EXERCISE INPUTS –
|---|
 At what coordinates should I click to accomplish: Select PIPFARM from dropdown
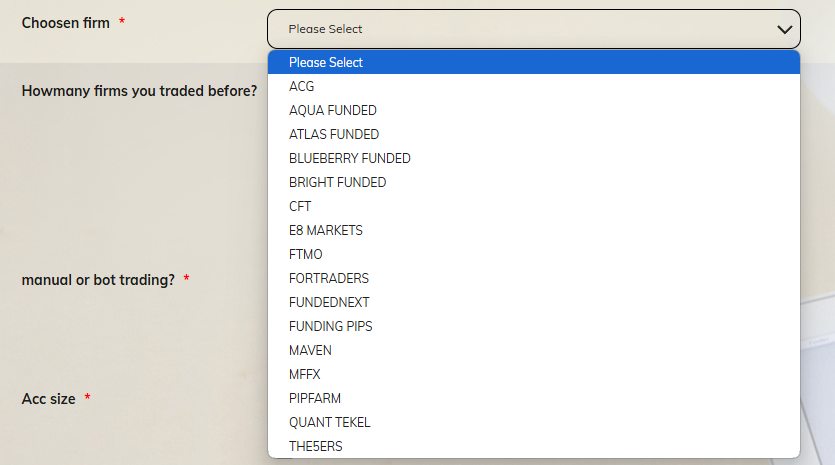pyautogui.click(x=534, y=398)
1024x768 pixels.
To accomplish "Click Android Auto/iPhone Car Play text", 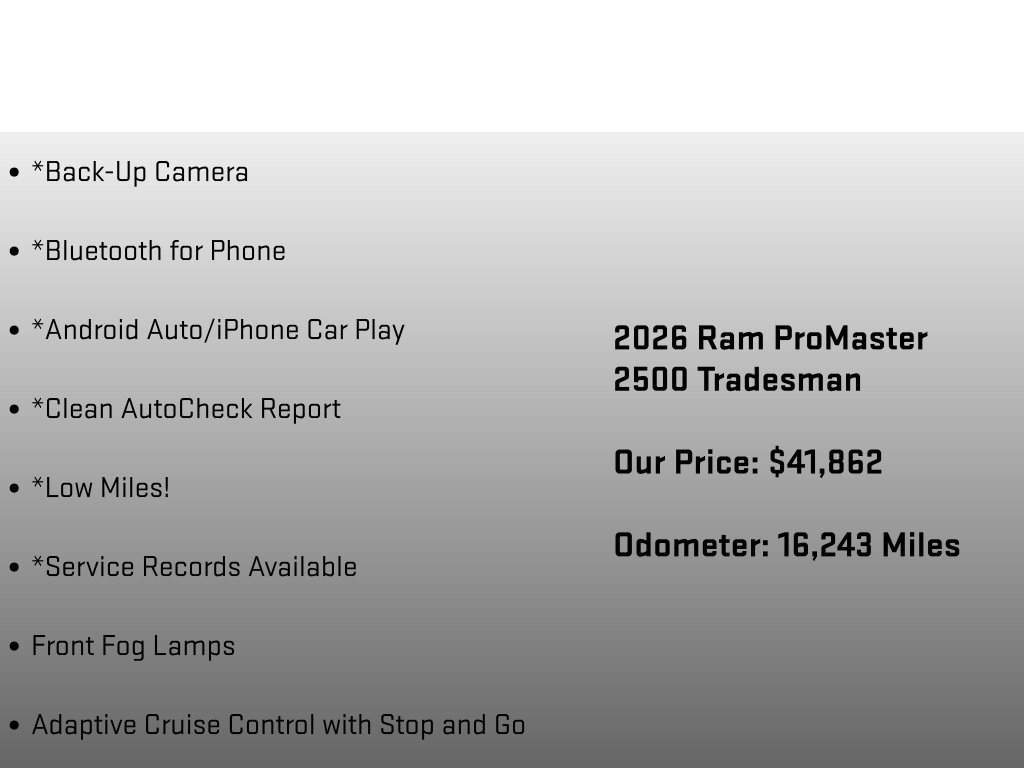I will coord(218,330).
|---|
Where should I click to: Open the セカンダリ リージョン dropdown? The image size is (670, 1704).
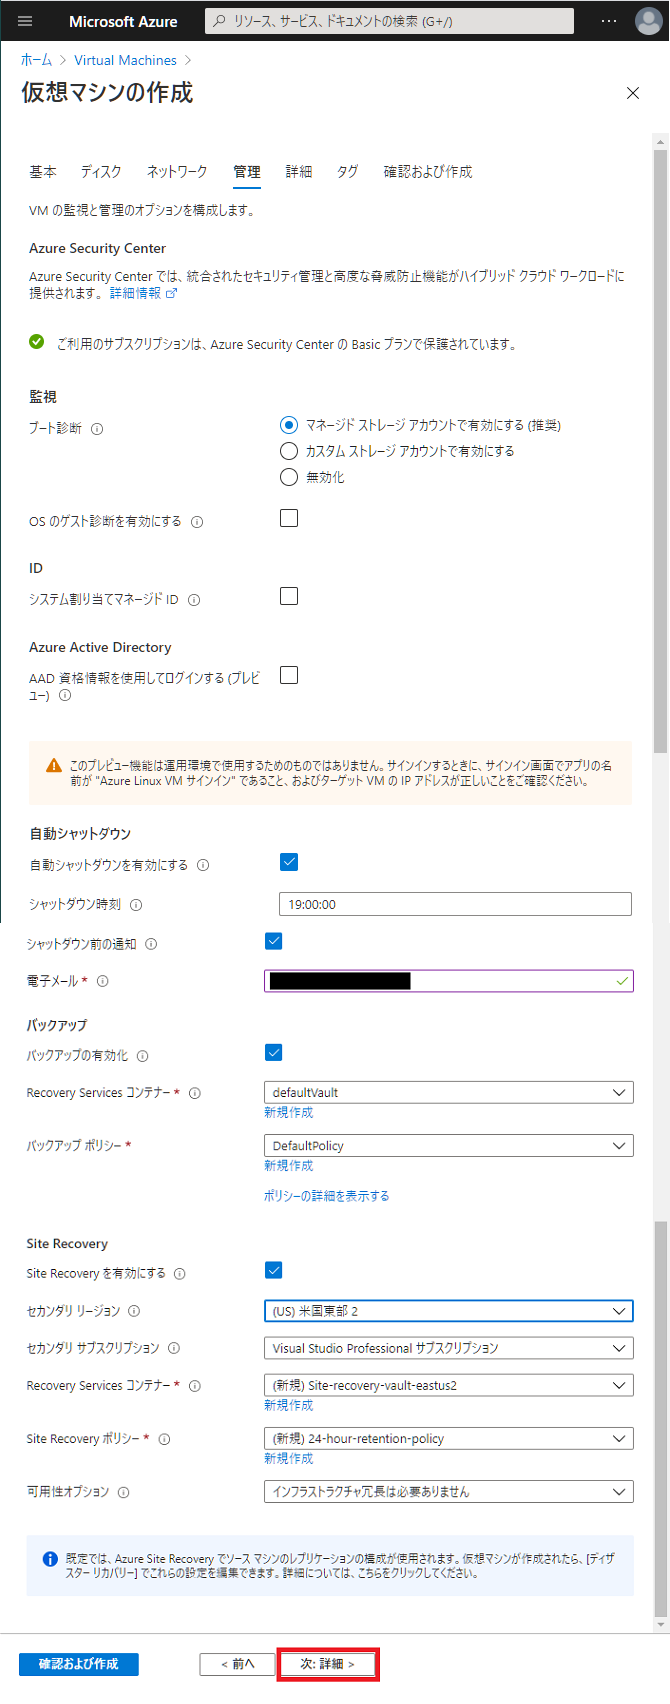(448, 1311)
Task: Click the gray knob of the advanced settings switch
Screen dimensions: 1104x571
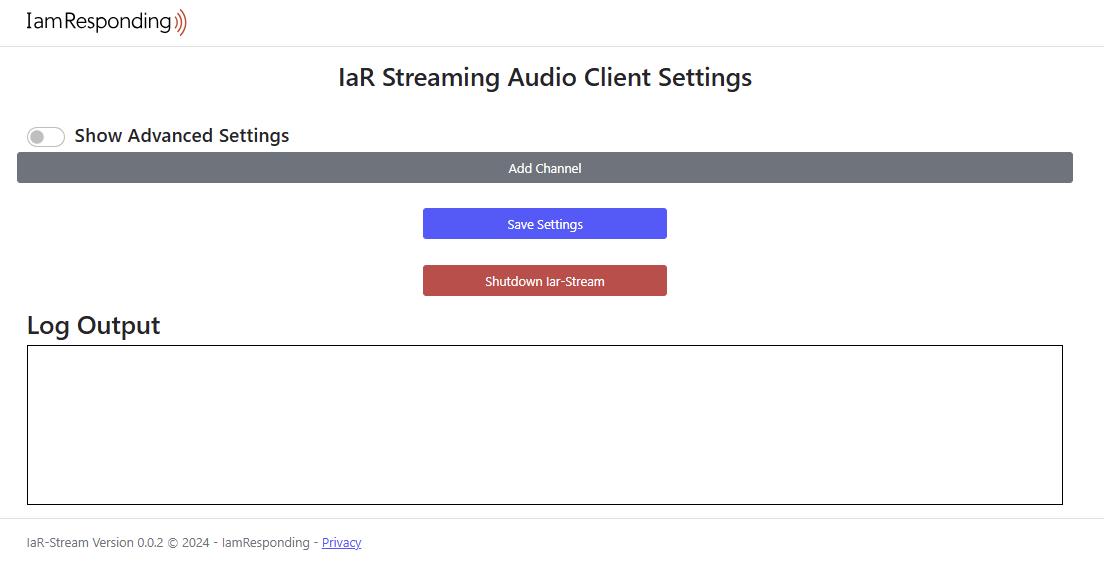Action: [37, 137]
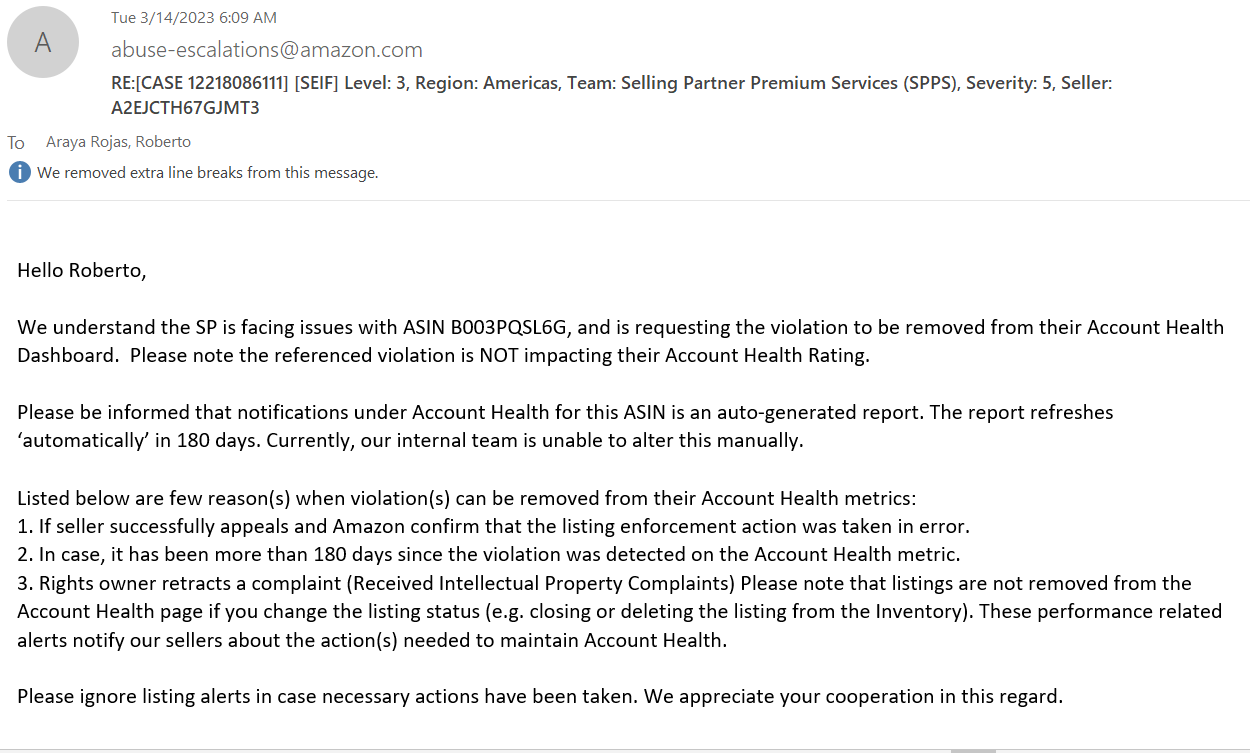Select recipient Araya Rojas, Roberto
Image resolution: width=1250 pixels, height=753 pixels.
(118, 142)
|---|
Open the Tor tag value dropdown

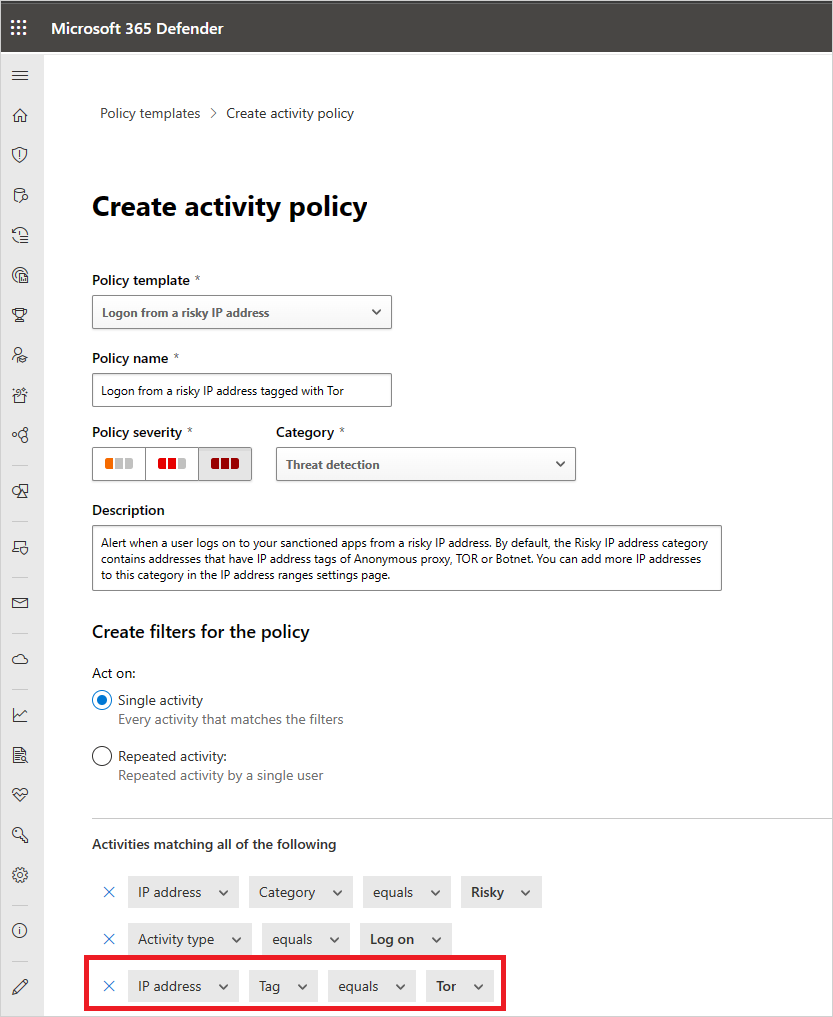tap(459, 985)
|---|
TASK GOAL – Please list every line in the items above that contains the string "dropdown", matching case exactly.

TASK ANSWER –
 At what coordinates should I click to accomplish: Select PIPFARM from dropdown
Where should I click to: Open the セカンダリ リージョン dropdown? The image size is (670, 1704).
Open the Tor tag value dropdown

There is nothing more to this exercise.